=== RECORDS SUPPLIED ===
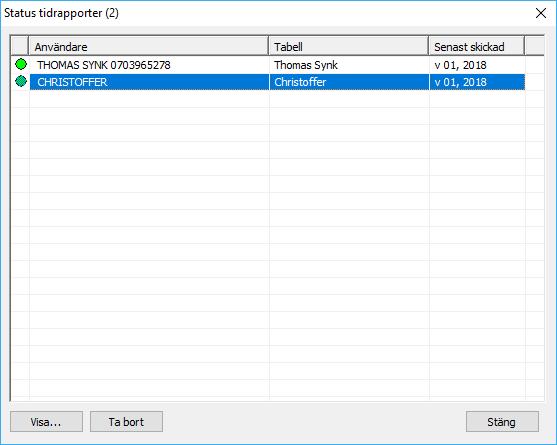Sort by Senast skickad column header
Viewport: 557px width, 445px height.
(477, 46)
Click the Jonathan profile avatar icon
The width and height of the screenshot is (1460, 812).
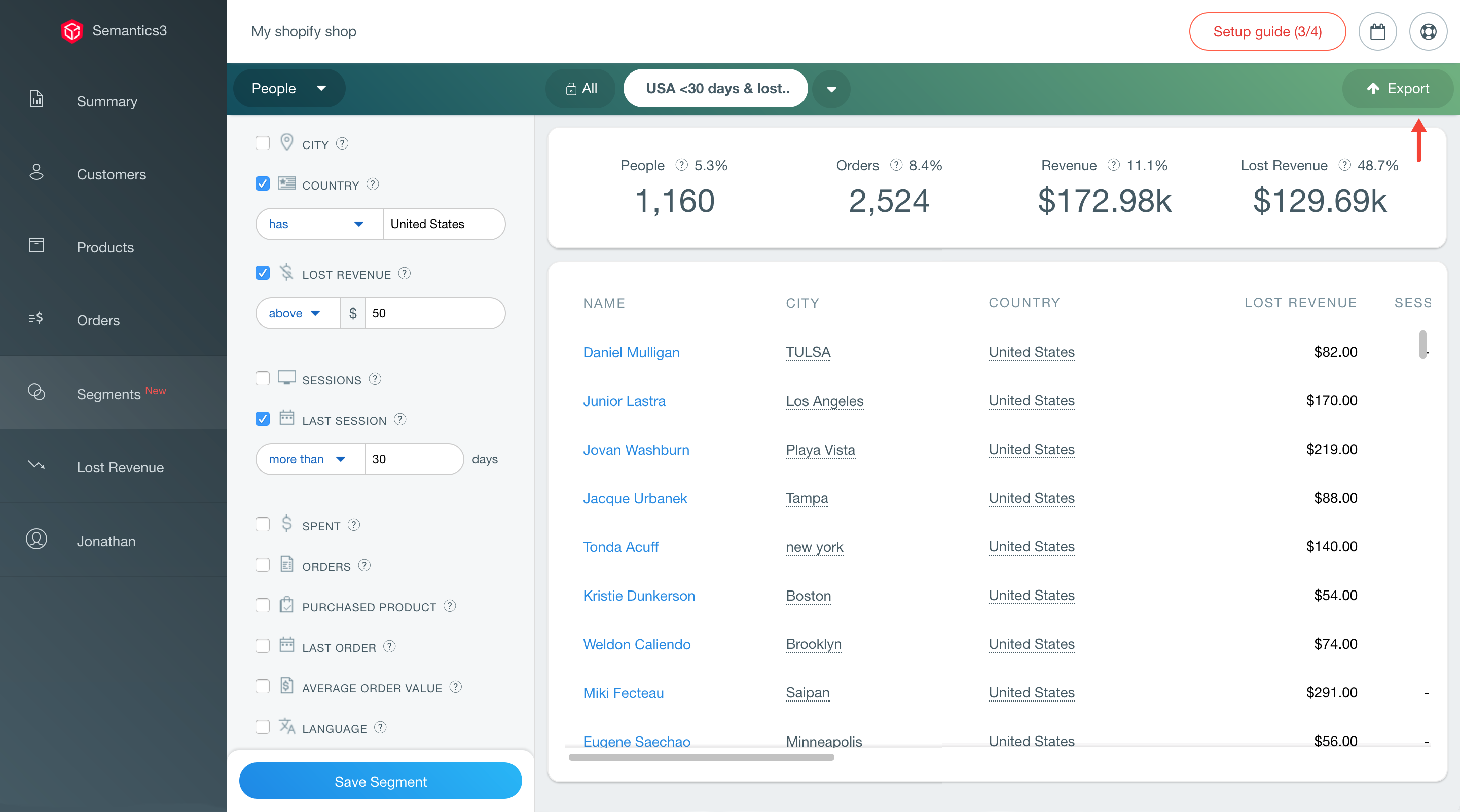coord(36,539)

=== TASK TO CARRY OUT ===
Reproduce the material above verbatim, line for line, with the pictures left out.

=== SOLVED PROBLEM ===
Sort by Senast skickad column header
Viewport: 557px width, 445px height.
(477, 46)
Click the Jonathan profile avatar icon
The width and height of the screenshot is (1460, 812).
coord(36,539)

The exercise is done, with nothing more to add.